CPU/GPU/TPU/NPU…What does XPU mean?
CPU / GPU / TPU / NPU …What does XPU mean?
In this era, technology is changing with each passing day, concepts such as the Internet of Things, artificial intelligence, and deep learning are everywhere, and various chip terms GPU, TPU, NPU, and DPU are emerging one after another… What the hell is it? What is the relationship with the CPU?

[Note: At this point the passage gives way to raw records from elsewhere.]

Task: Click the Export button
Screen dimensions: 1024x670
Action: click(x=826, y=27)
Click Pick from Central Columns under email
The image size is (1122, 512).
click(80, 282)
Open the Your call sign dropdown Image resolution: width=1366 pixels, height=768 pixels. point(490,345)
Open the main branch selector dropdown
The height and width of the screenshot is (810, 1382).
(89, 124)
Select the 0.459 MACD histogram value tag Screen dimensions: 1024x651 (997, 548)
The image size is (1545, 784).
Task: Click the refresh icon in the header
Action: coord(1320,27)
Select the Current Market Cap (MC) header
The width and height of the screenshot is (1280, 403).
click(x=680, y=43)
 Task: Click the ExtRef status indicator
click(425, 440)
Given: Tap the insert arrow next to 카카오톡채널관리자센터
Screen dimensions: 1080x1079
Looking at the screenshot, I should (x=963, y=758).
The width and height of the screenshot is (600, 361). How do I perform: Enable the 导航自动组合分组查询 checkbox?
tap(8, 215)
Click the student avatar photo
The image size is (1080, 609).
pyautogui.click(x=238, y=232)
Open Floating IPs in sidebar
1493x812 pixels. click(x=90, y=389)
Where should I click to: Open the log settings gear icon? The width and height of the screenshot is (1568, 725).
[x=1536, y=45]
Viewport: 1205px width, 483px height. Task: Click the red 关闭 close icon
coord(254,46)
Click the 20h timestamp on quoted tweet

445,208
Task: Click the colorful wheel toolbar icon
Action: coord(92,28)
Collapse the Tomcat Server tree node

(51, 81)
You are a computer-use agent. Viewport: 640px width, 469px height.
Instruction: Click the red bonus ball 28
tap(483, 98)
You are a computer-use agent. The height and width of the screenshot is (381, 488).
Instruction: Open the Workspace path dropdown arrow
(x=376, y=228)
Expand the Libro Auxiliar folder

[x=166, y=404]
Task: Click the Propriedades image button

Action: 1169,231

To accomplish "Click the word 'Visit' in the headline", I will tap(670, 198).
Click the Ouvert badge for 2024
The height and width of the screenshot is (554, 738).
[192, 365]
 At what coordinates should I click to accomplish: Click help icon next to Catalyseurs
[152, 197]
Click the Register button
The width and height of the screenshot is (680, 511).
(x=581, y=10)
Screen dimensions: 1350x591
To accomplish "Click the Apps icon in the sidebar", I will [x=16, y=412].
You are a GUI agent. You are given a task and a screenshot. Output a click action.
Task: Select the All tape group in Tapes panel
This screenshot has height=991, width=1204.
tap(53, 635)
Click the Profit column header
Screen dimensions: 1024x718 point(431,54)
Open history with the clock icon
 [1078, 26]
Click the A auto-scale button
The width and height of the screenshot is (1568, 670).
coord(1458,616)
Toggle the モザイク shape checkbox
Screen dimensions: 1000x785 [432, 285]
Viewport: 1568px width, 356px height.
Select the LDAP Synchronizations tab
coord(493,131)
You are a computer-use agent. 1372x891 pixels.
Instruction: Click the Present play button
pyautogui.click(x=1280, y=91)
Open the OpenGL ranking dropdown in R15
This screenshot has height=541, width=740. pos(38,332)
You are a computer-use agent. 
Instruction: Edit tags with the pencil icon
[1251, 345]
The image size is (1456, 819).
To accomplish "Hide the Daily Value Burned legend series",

HW has released a new Mate phone, which has an NPU called inside. It sounds amazing. What is this? It is an artificial intelligence processor.
What is an artificial intelligence processor? What’s the difference between it and CPU? What’s the difference between it and GPU? Don’t you bring a PU?
This article will give you some popular science on these so-called “XPUs”!
CPU
The CPU (Central Processing Unit) is the “brain” of the machine, and it is also the “commander-in-chief ” who lays out strategies, issues orders, and controls actions .
The CPU structure mainly includes an arithmetic and Logic Unit, a control unit (CU, Control Unit), a register (Register), a cache (Cache), and a bus for communication data, control and status.
Simply put, it is: computing unit, control unit and storage unit , the architecture is shown in the figure below:

Figure: CPU micro architecture diagram
Another way to express:

Figure: CPU micro architecture diagram (change)
That’s probably what it means.
It is also easy to understand literally. The calculation unit mainly performs arithmetic operations, shifting and other operations, as well as address operations and conversion; the storage unit is mainly used to save data and instructions generated in the calculation; the control unit decodes the instructions and issues control signals to complete the various operations to be performed by each instruction.
Therefore, the process of an instruction being executed in the CPU is as follows: after reading the instruction, it is sent to the controller (yellow area) through the instruction bus for decoding, and a corresponding operation control signal is sent; then the operator (green area) calculates the data according to the operation instructions, and stores the obtained data into the data buffer (large blocks of orange areas) through the data bus. The process is shown in the figure below:

Figure: CPU execution instruction diagram
The CPU follows the von Neumann architecture , and its core is: stored programs and executed sequentially. In this structural diagram, the area occupied by the green area responsible for the calculation seems to be too small, while the cache cache of the orange area and the control unit of the yellow area occupy a lot of space.
Because the CPU architecture requires a lot of space to place the storage unit (orange part) and the control unit (yellow part) , in contrast, the computing unit (green part) only accounts for a small part, so it is extremely limited in large-scale parallel computing capabilities and is better at logical control.
In addition, because following the von Neumann architecture (storage programs, executed sequentially), the CPU is like a scheming butler, and it always does what people command it step by step. But as people’s demand for larger scale and faster processing speeds increases, the butler gradually becomes a little overwhelmed.
So, everyone wondered whether multiple processors can be placed on the same chip and worked together, so that the efficiency will be improved?
That’s right, the GPU was born.
GPU
Before formally explaining GPU, let’s talk about a concept – parallel computing.
Parallel Computing refers to an effective means to use multiple computing resources to solve computing problems at the same time and improve the computing speed and processing capabilities of computer systems. The basic idea is to use multiple processors to solve the same problem together, and the solved problem is broken down into several parts, each part being calculated in parallel by an independent processor.
Parallel computing can be divided into parallelism in time and parallelism in space .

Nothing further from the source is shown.